Now Patrick is focused on carrying those good feelings into his second NHL season.
Some of that will come from building on his productive second half; Patrick had 21 points (10 goals, 11 assists) in his final 33 regular-season games after he had nine points (three goals, six assists) in his first 40 games.
Part of his early struggles could be blamed on recovery from the abdominal muscle surgery and a concussion sustained against the Anaheim Ducks on Oct. 24 that kept him out three weeks.
“You get more comfortable as my body started feeling better,” he said. “I got more confident, started playing better. Then you get more opportunities when you start playing better.”
His improved play was rewarded by Flyers coach Dave Hakstol, who increased Patrick’s ice time from 12:14 in his first 40 games to 15:32 in the final 33, to 16:38 per game during the Stanley Cup Playoffs.

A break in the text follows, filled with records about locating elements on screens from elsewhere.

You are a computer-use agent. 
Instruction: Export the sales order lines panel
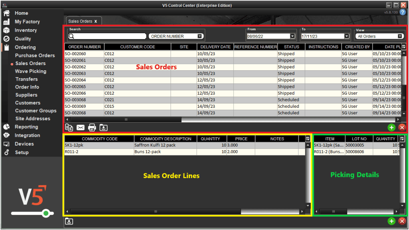(x=69, y=221)
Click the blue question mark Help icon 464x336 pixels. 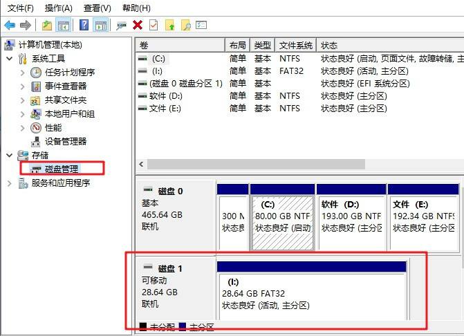tap(84, 25)
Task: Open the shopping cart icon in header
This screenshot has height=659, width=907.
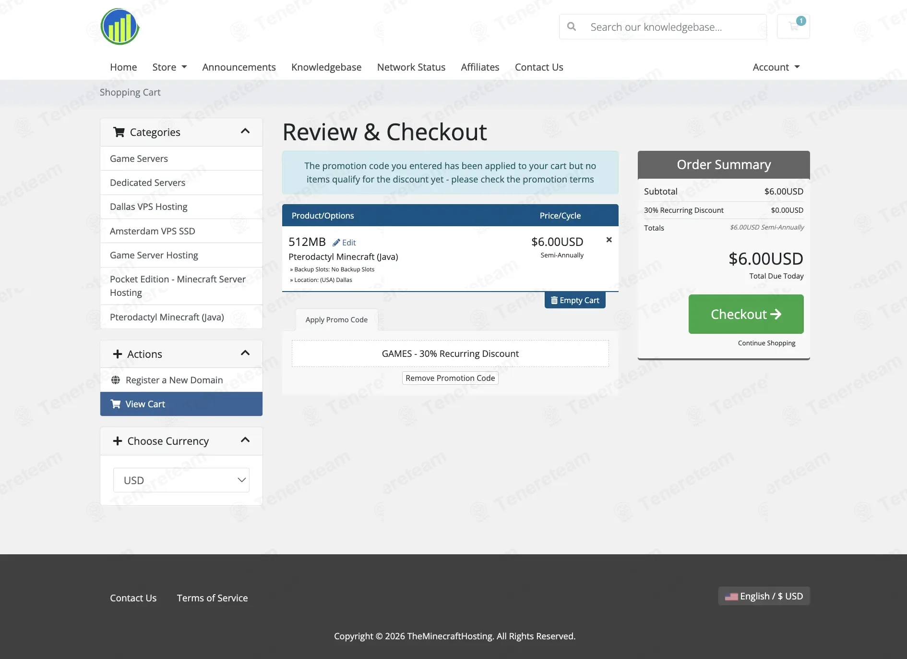Action: pos(793,26)

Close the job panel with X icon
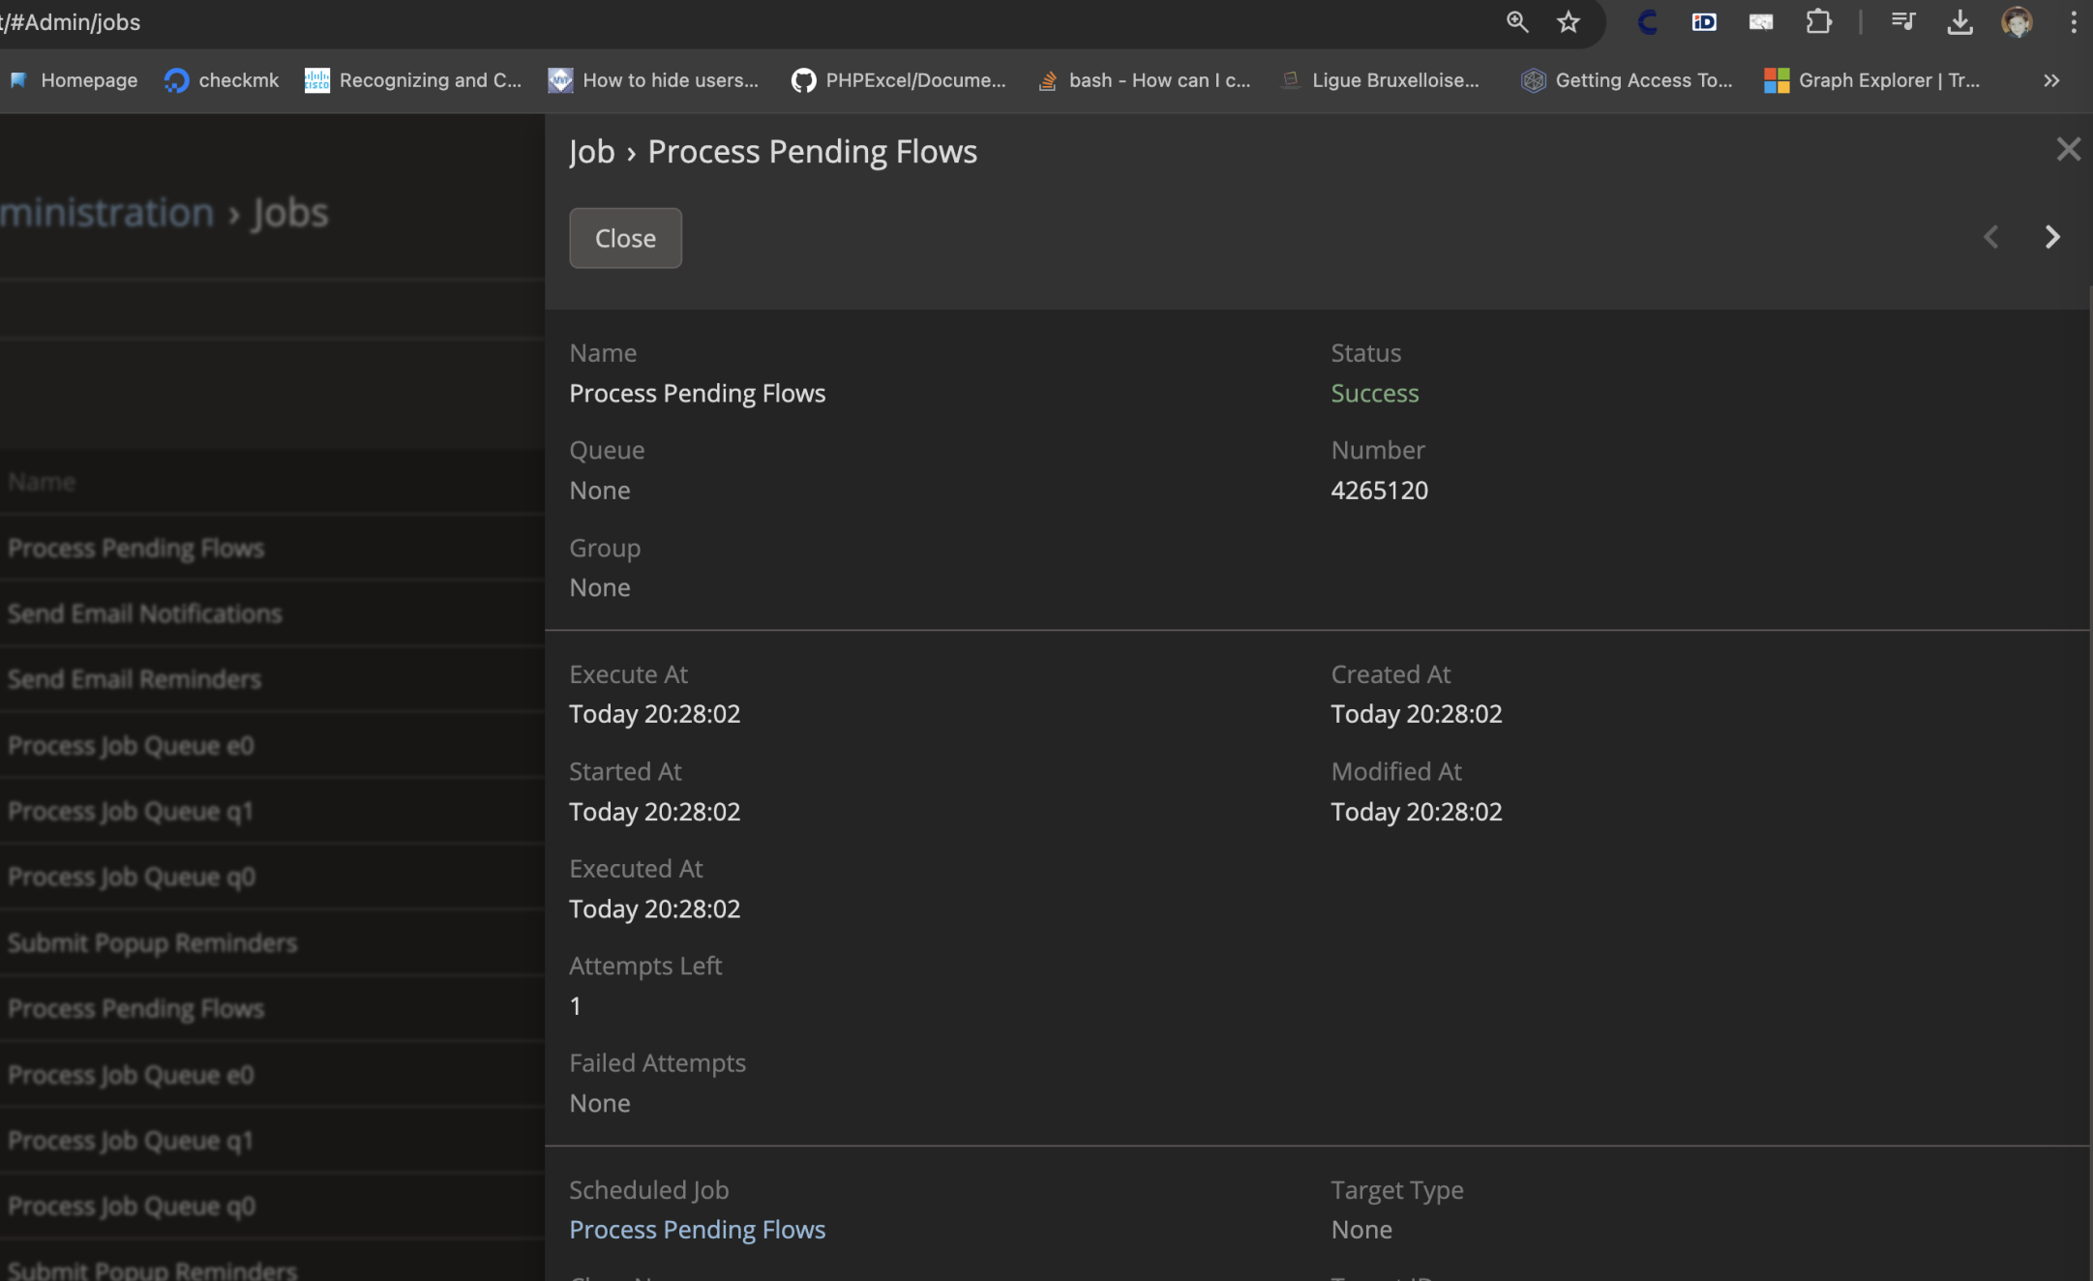click(x=2068, y=149)
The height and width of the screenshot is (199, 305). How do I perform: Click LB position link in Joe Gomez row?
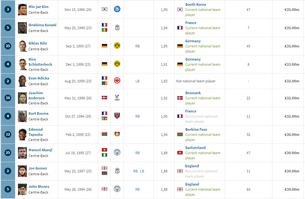tap(142, 171)
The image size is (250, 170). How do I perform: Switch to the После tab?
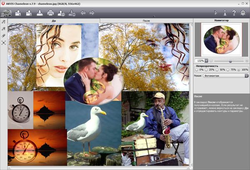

“I think the biggest area of growth was his growth in confidence,” Hakstol said. “There was a flip of the switch with him, and it’s typical of a young, skilled player adjusting to the League. There’s a time period where all of a sudden he wanted that puck on his stick. Instead of looking to get it and move it and make a quick play, [it] just felt like there was a time period as we hit the middle of the year, just his overall command with the puck and wanting to have the puck on his tape and the confidence with the puck on his tape, that was a huge area of growth. As soon as that happened, as soon as that clicked, he was really effective for us.”
The next step for Patrick could be playing full-time on the second line with left wing James van Riemsdyk, who signed a five-year contract July 1.
Video: Impact of James van Riemsdyk on the power play
Van Riemsdyk said playing with a right-shot center like Patrick would benefit him in his adjustment to a new team. Last season with the Toronto Maple Leafs, van Riemsdyk played with right-shooting Tyler Bozak as his center and scored a personal NHL-best 36 goals.
Patrick said having a left-shooting left wing would be good for him too.
“It’s easier throwing the puck to the outside there when it’s a lefty not a righty, taking it on his forehand instead of his backhand,” Patrick said. “[Van Riemsdyk] is a special player so if you have a chance to play with him, it would make the game easier for you.”
Having a fully healthy offseason to prepare, rather than rehabilitate from surgery, also could make things easier for Patrick this season.
“That’s so important for a player, especially for a young player,” Hakstol said. “[It’s] so important to be able to have that time. I’ve been able to talk a few times with Nolan; he’s got a great routine, he’s feeling really good. I think it’s going to pay huge dividends for him and our team.”